(Problem statement) Omit the images and return the remaining entries unchanged.

<<<<

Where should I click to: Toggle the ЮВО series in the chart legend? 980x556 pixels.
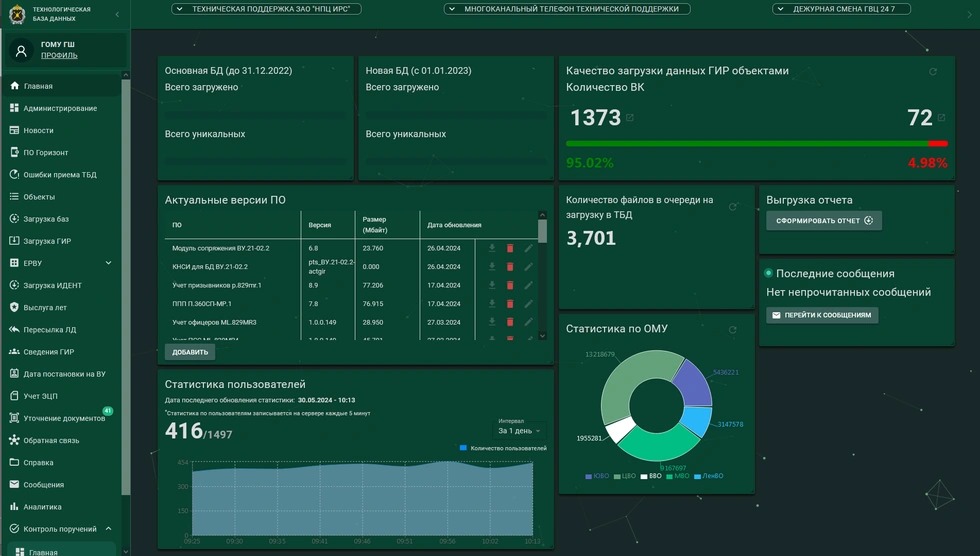(595, 476)
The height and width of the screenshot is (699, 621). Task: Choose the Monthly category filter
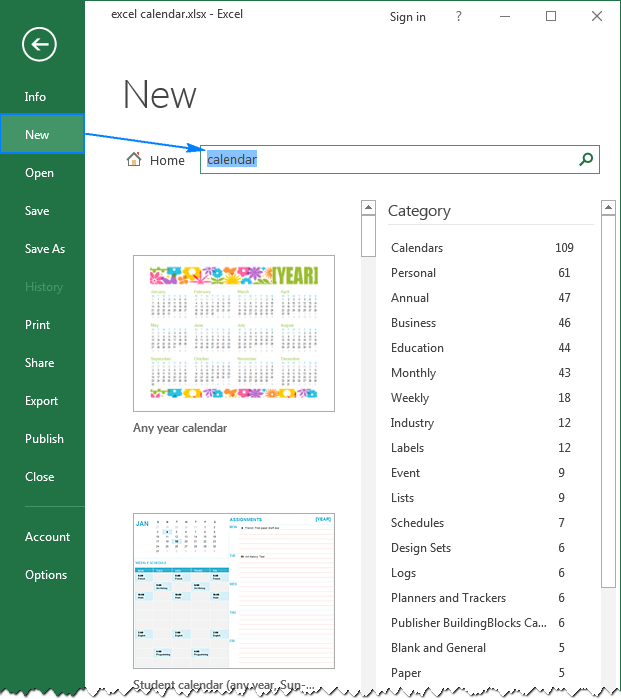click(x=413, y=373)
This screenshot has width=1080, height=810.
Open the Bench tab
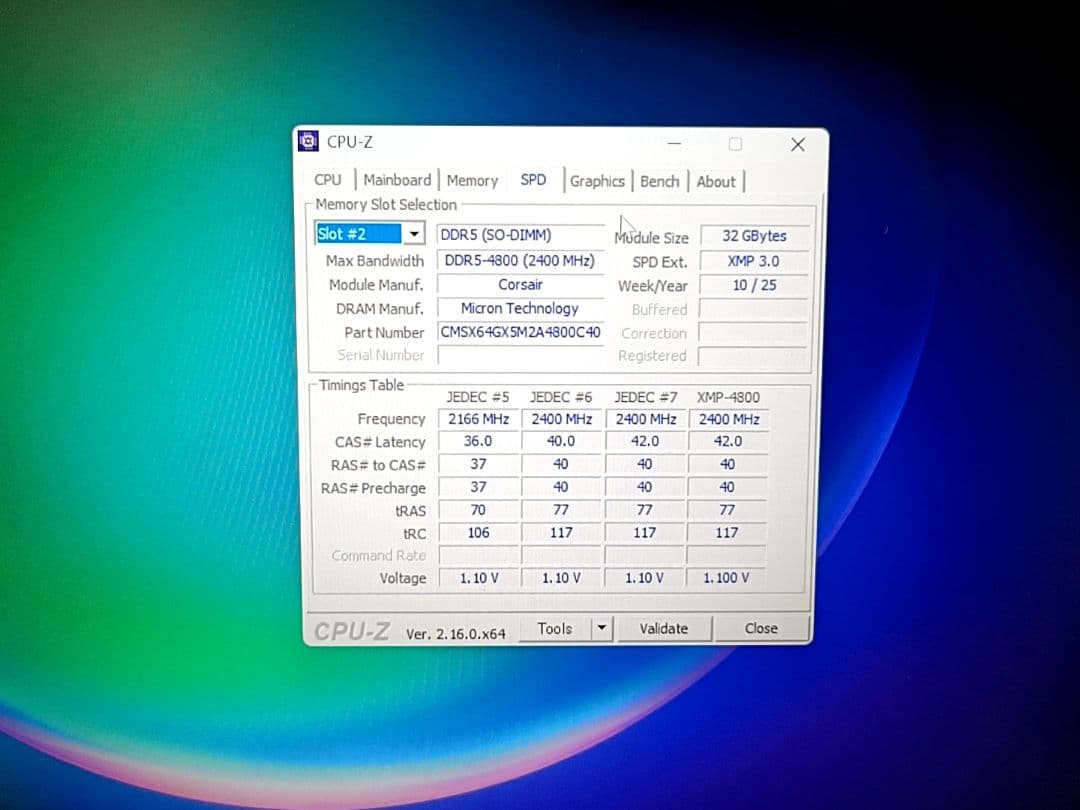tap(659, 182)
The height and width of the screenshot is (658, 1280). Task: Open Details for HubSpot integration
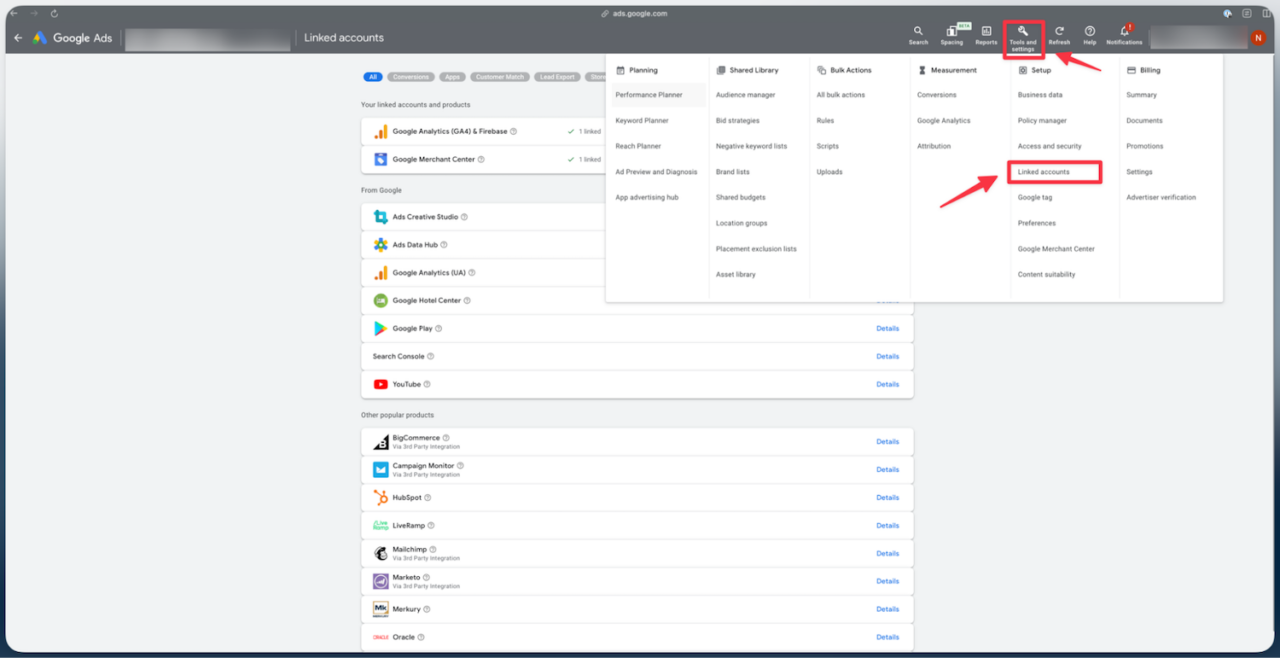pos(887,497)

>>>>

(Exercise response)
Where should I click to: Toggle the ЮВО series in the chart legend? 980x556 pixels.
(595, 476)
The height and width of the screenshot is (699, 621). Task: Choose the Monthly category filter
click(x=413, y=373)
This screenshot has width=1080, height=810.
Open the Bench tab
tap(659, 182)
The height and width of the screenshot is (658, 1280). Task: Open Details for HubSpot integration
pos(887,497)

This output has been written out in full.